The Uruks came in our direction, about to attack, but Dirhael shoved me sideways before swinging his sword, clashing with the creatures' blows. I watched in horror and awe as my big brother took down both of those Uruks with a swing, thrust, stab, swing, thrust, stab...black blood sprinkling my face...when Dirahel swept his blade in a wide arc, it sliced cleanly through the Uruk's neck, its head flying off like a kickball. Almost instantly after the Uruks were dead, Dirhael was dirtied and panting for breath, his teeth bared and his face dirtied with orc blood, but it was the unfeeling gaze in his eyes that made me shiver.

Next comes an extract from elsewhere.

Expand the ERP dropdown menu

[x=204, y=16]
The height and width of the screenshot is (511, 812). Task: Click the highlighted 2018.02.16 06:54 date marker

When Dirhael found me leaning against the wall, the light relit in his eyes and he was my brother again. "Come on!" He reached for me and pulled me after him.
We kept running, hearing more footsteps charging in our direction as we ran up more stairs that lead further away from the exits, but we didn't have a choice. Eventually, we made another turn in another passage, found an open door, and made for it. While entering, we looked around and my stomach filled with dread at the small space in the room, the shelves containing bottles while sided with huge barrels.
"We're in the wine cellar!" I exclaimed.
"Aye, no kidding!" retorted Dirhael, though he turned around at the sound of incoming orcs and instantly slammed the door, bolting the lock. The he ran to a nearby wine barrel and started heaving it. I went over to help him, knowing he was trying to further barricade the door. The barrel was very heavy, the contents inside sloshing around while we rolled it across the room and finally jammed it against the locked door.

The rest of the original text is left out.